Thanks Leo (Oleo-Resonator) for the Con-Grats on the Birth of my Grand-Daughter on May 12th !
She is so cute, as all babies are…I am in Love !
This should actually be in the concurrent “GHB in Ireland” thread, but here goes:
Back in 1973, I told Dennis Brooks that I wasn’t interested in Marching Bands, having been in these organizations
at 2 different High Schools, in wool Uniforms, playing Clarinet, Tenor Sax, and even a Baritone Sax a few times
(Gosssshhh what a Weight !).
I will remember all my life, Marking Time… squishing “Tennesee Road Apples” behind the Mounted Sheriffs Posse…
I was also un-interested in the pseudo-militaristic mental postures of SOME Pipe Bands.
Dennis suggested that I avoid the problem by opting-out of the proper Scots style of playing, by using
Irish (Uilleann) Pipe gracing and playing Irish tunes. Some of these being within the nine-note range and others
adapted from Irish Tunes using two octaves.
Of course, some of these adaptations can be very Musical, but others less so.
A few months after this conversation, I was in the presence of Patrick Brosnan of Scartaglen, Co. Kerry.

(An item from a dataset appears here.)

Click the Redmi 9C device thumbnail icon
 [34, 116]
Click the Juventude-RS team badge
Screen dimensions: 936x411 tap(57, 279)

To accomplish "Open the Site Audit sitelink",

By way of introduction, I played my various Pipes for him, NSP, GHB, etc. Pat then took up my GHB and
proceeded to give me a rendition of his Scartaglen Pipe Band tune medleys, that featured “Uilleann” gracing and
an altogether more streamline contour to the Tunes, notably without Grips and Throws.
When I asked him about this, later, he said that these movements were great when played with Scots Tunes,
but interfered with the “Flow” of Irish Music.
Pat did play Birls frequently in his Irish Tunes, and when he played Scots Tunes,
they were as “Pointed” as any Scots Piper could wish for…Taccums, Doublings, Throws, Grips, Echo Beats, etc.
Nowadays, we can look to the “Kitchen Pipers” in Cape Breton, Nova Scotia playing their “Fiddle Tunes”,
for some examples of a kind of “Streamlined Piping” which had it’s own Tradition.
A casual look at the Tunes in the 19th Century Ross Collection gives me the idea of a simpler arrangement
of Grace Notes in “Victorian” Scotland.
More Later, I’m sure !
Sean Folsom
It’s odd how in the oldest written examples of GHB music it goes both ways.
Many have setting more streamlined, perhaps more fiddle-like or uilleann-like, than standard modern GHB settings, such as the pipe tunes in the Simon Fraser collection.
But then there’s Joseph MacDonald in the 18th century, explaining how pipers would play a full palette of piobaireachd movements including crunluaths etc etc in reels, playing reels with far more elaborate ornamentation than would be done nowadays.
Back in the 1980s Rab Wallace recorded a reel in that way, going through a variation built around birls, then crunluaths, then crunluath-a-machs.